Art. 19 der Berner Übereinkunft zum Schutz von Werken der Literatur und Kunst (Pariser Fassung vom 24. Juli 1971) in ihrer am 28. September 1979 geänderten Fassung (im Folgenden: Berner Übereinkunft) bestimmt:

„Die Bestimmungen dieser Übereinkunft hindern nicht daran, die Anwendung von weitergehenden Bestimmungen zu beanspruchen, die durch die Gesetzgebung eines Verbandslands etwa erlassen werden.“

Art. 2 Abs. 2 des am 26. Oktober 1961 in Rom geschlossenen internationalen Abkommens über den Schutz der ausübenden Künstler, der Hersteller von Tonträgern und der Sendeunternehmen (im Folgenden: Rom-Abkommen) lautet:

„Die Inländerbehandlung wird nach Maßgabe des in diesem Abkommen ausdrücklich gewährleisteten Schutzes und der darin ausdrücklich vorgesehenen Einschränkungen gewährt.“


Unionsrecht

Die Erwägungsgründe 3, 5 bis 7, 10 und 26 der Richtlinie 2004/48 lauten:

„(3) Ohne wirksame Instrumente zur Durchsetzung der Rechte des geistigen Eigentums werden … Innovation und kreatives Schaffen gebremst und Investitionen verhindert.
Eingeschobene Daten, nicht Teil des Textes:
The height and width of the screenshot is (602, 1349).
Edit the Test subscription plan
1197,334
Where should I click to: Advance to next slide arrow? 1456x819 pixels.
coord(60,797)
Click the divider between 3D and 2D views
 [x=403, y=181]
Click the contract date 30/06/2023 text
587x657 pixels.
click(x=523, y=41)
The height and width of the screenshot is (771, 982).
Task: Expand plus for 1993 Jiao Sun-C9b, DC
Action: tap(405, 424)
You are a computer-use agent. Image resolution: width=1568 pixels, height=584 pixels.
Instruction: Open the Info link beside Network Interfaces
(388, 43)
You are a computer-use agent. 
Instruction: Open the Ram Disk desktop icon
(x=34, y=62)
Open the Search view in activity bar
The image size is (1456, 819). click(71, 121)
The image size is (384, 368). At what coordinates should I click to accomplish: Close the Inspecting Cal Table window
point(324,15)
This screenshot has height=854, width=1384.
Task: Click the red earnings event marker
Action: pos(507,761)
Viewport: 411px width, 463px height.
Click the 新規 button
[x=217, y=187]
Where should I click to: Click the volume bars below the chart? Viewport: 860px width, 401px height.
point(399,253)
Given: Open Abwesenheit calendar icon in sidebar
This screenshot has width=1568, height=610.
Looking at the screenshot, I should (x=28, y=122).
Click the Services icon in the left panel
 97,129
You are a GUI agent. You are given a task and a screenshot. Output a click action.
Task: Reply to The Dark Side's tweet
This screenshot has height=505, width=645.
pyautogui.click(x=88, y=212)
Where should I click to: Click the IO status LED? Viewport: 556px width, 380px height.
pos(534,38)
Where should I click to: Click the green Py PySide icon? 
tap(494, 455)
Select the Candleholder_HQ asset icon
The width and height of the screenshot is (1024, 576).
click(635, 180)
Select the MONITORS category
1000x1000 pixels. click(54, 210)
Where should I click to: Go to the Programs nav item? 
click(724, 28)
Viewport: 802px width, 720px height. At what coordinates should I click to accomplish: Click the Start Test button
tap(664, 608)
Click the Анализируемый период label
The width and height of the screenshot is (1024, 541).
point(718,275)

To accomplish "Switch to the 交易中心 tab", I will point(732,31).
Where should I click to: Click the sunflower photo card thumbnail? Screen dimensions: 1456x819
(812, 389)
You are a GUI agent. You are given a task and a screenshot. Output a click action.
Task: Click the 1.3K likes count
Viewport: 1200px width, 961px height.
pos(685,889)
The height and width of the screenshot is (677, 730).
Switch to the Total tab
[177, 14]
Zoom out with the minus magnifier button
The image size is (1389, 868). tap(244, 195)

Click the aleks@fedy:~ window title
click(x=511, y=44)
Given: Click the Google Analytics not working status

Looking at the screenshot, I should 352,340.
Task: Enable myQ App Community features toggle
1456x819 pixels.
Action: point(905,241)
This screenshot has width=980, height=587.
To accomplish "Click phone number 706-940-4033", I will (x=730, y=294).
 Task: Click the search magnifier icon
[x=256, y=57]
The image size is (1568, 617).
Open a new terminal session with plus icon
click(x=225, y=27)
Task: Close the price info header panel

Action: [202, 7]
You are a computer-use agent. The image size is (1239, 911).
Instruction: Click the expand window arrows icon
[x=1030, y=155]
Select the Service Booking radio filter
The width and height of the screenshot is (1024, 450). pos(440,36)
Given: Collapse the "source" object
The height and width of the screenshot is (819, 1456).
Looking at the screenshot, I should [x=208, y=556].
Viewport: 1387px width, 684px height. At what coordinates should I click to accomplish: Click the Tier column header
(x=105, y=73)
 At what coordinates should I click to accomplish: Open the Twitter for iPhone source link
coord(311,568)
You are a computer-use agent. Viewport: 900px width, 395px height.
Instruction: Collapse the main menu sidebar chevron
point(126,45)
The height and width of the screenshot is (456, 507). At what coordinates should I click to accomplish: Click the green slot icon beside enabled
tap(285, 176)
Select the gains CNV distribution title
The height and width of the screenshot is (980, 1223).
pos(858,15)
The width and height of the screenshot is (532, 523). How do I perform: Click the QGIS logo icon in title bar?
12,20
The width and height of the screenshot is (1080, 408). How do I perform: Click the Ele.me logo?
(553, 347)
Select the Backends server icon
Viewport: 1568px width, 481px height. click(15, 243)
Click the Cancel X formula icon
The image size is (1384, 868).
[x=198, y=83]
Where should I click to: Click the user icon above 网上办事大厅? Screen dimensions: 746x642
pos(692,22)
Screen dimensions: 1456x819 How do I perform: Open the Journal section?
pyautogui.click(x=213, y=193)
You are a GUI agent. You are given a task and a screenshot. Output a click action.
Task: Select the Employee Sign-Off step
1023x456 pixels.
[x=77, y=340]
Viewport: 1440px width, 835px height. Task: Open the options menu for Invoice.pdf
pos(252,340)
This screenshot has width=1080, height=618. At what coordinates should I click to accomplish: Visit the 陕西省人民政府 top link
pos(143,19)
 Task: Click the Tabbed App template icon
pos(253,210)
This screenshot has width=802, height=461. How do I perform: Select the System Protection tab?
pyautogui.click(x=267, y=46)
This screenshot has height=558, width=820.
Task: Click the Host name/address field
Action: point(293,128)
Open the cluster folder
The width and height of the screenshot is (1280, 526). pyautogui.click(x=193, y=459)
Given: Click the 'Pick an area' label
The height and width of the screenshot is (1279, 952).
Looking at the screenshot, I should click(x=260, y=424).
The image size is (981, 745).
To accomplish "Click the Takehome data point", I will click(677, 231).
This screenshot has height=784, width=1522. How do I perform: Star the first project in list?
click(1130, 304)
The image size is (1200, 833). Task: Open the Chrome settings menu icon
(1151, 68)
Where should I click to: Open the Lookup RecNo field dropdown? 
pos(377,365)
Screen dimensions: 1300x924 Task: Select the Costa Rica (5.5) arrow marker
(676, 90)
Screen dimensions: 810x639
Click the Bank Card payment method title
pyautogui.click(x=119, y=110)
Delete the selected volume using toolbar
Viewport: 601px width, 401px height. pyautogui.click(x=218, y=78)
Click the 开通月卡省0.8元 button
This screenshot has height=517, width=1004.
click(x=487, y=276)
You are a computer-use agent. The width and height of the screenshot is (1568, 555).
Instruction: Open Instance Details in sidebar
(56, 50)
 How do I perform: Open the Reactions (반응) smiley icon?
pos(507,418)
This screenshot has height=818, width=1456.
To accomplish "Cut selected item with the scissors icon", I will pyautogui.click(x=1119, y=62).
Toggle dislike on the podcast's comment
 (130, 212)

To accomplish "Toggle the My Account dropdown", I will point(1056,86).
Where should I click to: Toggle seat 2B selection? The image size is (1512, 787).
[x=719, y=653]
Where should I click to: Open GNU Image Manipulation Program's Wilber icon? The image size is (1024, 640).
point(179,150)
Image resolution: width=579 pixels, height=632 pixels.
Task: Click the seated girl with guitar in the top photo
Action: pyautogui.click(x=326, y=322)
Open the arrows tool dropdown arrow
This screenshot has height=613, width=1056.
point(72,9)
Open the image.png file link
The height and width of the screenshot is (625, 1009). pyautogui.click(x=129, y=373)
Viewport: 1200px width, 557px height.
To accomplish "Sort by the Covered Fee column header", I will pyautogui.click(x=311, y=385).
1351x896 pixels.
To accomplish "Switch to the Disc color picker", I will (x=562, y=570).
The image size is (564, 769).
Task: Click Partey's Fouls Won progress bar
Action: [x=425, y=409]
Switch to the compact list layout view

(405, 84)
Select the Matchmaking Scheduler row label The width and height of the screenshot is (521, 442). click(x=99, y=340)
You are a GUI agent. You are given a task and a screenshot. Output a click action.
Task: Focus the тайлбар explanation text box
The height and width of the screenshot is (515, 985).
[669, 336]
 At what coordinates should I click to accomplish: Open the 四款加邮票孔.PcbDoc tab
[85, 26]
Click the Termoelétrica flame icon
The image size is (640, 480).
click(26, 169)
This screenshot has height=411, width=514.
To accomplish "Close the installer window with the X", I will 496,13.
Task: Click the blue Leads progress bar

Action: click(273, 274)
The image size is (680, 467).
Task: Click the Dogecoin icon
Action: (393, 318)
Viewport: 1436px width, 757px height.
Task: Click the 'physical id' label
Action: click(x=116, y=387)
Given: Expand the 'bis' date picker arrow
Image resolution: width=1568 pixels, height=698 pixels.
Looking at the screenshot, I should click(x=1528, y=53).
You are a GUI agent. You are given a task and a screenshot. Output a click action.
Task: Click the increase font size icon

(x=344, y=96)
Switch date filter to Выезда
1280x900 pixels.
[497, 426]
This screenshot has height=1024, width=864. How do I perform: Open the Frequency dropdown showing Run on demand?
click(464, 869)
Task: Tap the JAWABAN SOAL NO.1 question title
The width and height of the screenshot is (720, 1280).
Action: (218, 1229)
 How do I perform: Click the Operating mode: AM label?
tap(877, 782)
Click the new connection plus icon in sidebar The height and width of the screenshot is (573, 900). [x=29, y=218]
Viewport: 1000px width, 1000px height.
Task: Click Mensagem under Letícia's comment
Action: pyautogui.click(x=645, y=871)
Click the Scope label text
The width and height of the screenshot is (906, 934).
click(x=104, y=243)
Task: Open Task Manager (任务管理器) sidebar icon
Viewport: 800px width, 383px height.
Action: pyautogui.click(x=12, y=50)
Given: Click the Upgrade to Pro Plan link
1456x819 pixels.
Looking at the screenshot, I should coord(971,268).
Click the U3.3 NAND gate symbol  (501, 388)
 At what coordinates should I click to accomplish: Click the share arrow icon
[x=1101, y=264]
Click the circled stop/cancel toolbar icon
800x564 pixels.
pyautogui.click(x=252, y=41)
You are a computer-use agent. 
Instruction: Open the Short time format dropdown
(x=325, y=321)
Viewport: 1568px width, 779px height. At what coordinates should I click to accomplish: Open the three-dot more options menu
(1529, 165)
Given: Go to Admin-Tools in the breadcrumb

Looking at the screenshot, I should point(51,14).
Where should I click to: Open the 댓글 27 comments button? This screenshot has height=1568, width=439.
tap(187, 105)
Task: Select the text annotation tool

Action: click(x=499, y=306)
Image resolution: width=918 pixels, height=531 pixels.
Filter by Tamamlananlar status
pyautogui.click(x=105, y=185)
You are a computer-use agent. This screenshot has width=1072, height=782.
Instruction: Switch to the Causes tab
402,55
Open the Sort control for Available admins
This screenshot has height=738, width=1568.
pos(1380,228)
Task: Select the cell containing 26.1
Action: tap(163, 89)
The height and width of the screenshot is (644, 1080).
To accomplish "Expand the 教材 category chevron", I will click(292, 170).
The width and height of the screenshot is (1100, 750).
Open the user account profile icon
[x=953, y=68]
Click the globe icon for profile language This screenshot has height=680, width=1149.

Daher ist darauf zu achten, dass das materielle Recht auf dem Gebiet des geistigen Eigentums … in der [Union] wirksam angewandt wird. Daher sind die Instrumente zur Durchsetzung der Rechte des geistigen Eigentums von zentraler Bedeutung für den Erfolg des Binnenmarkts.

(5) Das TRIPS-Übereinkommen enthält vornehmlich Bestimmungen über die Instrumente zur Durchsetzung der Rechte des geistigen Eigentums, die gemeinsame, international gültige Normen sind und in allen Mitgliedstaaten umgesetzt wurden. Diese Richtlinie sollte die völkerrechtlichen Verpflichtungen der Mitgliedstaaten einschließlich derjenigen aufgrund des TRIPS-Übereinkommens unberührt lassen.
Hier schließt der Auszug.